The same thing is appropriate for software. If you cannot be certain that a particular piece of software is right due to a lack of publicly announced customers or customers that are not obviously similar to you or your use case, then you may need to make use of a small scale test.
But keep the goal of the test in mind. The test is to determine whether this software aligns to your use case and facilitates completing your task(s). The test is not necessarily to re-evaluate different components (though that can be informative) but to determine if by employing the software that your higher levels goals are accomplished in a demonstrably better way (e.g., faster, cheaper, more accurately).
Choosing between System A or System B is your goal (or determining that you actually needed System C). But to make that choice, you also need to understand what you want to use the software to accomplish and then use that to build your acceptance criteria.
Footnotes
[1] There could be exceptions when an atypical ingredient or piece of equipment is called for.
[2] This collaborative effort to verify that the recipe produces tasty cake is also the core of the scientific method that requires scientists (or home cooks) to repeat an experiment (or recipe) and observe whether the outcomes match the hypothesis (a tasty cake is produced without much effort by combining ingredients in a particular way).
[3] I might do this for a recipe where there is a particularly novel technique that I might be unfamiliar with and have a high chance of messing up the first time.

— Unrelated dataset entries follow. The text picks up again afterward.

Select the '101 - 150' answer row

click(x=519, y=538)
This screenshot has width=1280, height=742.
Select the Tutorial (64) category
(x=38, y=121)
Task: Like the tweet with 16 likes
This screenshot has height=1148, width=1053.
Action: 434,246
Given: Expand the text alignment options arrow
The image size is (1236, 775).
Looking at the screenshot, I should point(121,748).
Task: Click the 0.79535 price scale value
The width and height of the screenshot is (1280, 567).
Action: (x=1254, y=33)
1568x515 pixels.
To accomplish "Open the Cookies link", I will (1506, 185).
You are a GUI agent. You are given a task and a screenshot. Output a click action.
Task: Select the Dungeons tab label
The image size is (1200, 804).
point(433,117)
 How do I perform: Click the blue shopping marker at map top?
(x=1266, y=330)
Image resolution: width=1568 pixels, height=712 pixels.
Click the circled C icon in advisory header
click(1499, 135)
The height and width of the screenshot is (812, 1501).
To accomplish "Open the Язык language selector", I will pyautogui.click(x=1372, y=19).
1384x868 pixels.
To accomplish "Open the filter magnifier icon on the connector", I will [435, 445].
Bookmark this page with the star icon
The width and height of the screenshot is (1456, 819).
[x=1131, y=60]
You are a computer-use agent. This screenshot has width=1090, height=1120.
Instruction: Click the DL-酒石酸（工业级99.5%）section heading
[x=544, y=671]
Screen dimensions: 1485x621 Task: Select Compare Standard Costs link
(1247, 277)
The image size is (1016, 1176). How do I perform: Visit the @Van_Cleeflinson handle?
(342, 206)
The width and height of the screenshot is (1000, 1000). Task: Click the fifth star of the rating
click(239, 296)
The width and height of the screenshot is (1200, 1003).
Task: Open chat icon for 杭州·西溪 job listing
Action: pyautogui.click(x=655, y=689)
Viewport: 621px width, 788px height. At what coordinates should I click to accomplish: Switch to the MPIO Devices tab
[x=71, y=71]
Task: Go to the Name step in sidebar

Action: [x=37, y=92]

[4] There is an even better example with respect to e-mail spam filtering. Historically, spam was substantially more prevalent than ham (yes, that is name for not spam) and so researchers had to use more nuanced metrics as simple measures like accuracy or precision and recall would be biased towards systems that indiscriminately classified things as spam (e.g., one could trivially get 99.99999% accuracy with such an approach but the user would never receive an email).
[5] This is a hilariously, over-simplified history lesson but is meant more to be illustrative than 100% historically accurate.
[6] I will use “document” interchangeably to refer to “web page” as this is the common way to generically refer to the items being retrieved in Information Retrieval research.
[7] Many of these behavioural theories are derived from naturalistic settings (e.g., how animals forage for food, how humans pick berries) after researchers observed how information seeking behaviours mirrored these settings. The berrypicking model originated with Bates in the late 1980s and information foraging with Pirolli and Card in the early 1990s. Models have continued to be developed and are beyond the scope of this post.
[8] Proposed by Moffat and Zobel in 2008, this measure allows an evaluator to model how persistent a searcher is while traversing a ranked list of documents (i.e., how quickly they give up).
[9] Proposed by Järvelin and Kekäläinen in 2002, this measure attempts to model the idea that users have a rate of gain (i.e., relevant information) that decreases as they traverse a ranked list and view relevant items.
[10] Indeed, with the continuing growth and adoption of large language models into search systems, this process is in many ways beginning all over again.
[11] Recall measures the proportion of all contract end dates that the ML identified during internal testing. Recall is influenced by false negatives or misses (e.g., contract end dates that were not identified).
[12] Precision measures the proportion of items that the ML said were contract end dates and were actual end dates. Precision is influenced by false positives (e.g., things that aren’t actually end dates but are called end dates).
[13] We also note that following Nicholas Belkin’s work, the user themselves may be in an anomalous state of knowledge and not know exactly what they’re trying to find until they find it. A common example of this is going through one’s kitchen looking for something to eat and not knowing what they want until they see it.